|Side Gravy for Biryani|
Onion large sized (chopped)- 1 no
Tomato large sized (chopped)- 1 no
Coriander leaves and curry leaves (chopped)- few tbsp
Mint leaves (chopped)- few tbsp
Ginger and garlic paste - 1 tbsp
Whole black pepper - 1 tsp
Cumin seeds - 2 tsp
Fennel seeds / Sombu - 2 tsp
Whole dry red chilli - 5 nos
Cinnamon stick - 2" piece
Colves - 4 nos
Cardamom - 2 nos
Grated fresh coconut - 1/4 cup
Turmeric powder- 1/4 tsp
Salt to taste
Oil- 3 tbsp
|Plain Gravy for Biryani|
Heat 2 tbsp oil in a pan. Reduce heat to medium and add fennel seeds, cumin seeds, black pepper, dry red chilli and saute for few secs. Next add chopped onions, ginger-garlic paste and chopped tomatoes to the pan and saute until tomatoes are cooked. Now add cinnamon, cloves and cardamom, stir everything well for few secs. Remove pan from heat and allow onion mixture to cool.
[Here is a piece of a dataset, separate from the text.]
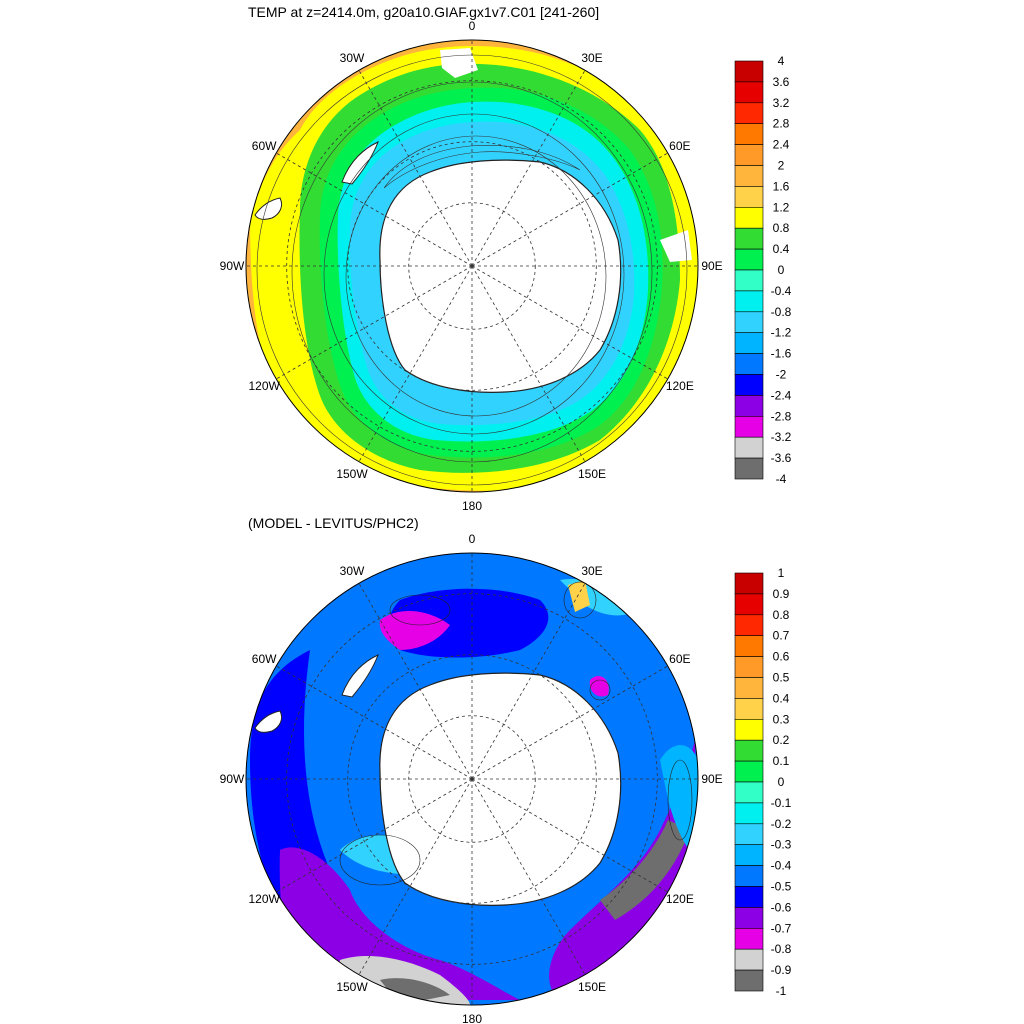  What do you see at coordinates (782, 145) in the screenshot?
I see `colorbar-tick-label: 2.4` at bounding box center [782, 145].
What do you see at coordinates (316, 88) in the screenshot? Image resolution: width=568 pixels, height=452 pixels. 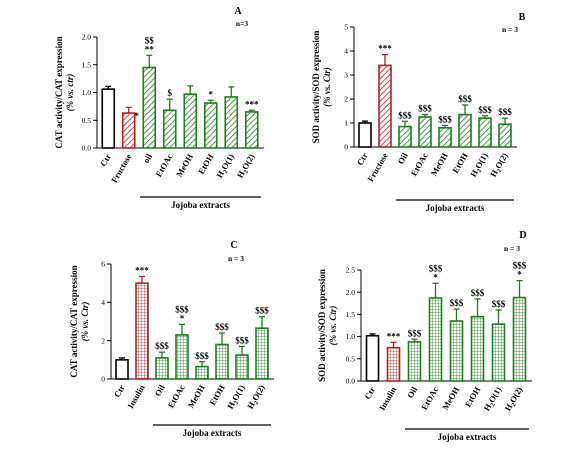 I see `y-axis-title: SOD activity/SOD expression` at bounding box center [316, 88].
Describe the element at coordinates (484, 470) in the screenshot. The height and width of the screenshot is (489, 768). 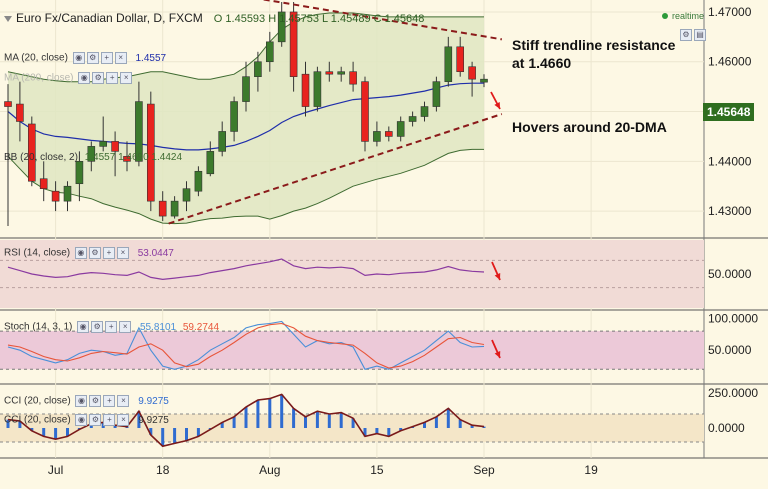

Grind sauted onion mixture along with chopped mint leaves and grated coconut to a smooth and fine paste.
Add 1 tbsp oil to same pan and return pan to heat. Add the ground masala to the pan and saute for few mins. Add turmeric powder, required salt and 2 cups water to the pan and stir well.
Cover pan with lid and boil the gravy for 5 mins.
Finally garnish gravy with coriander and curry leaves.
Serve hot gravy with parotta, biryani, Idli or dosa.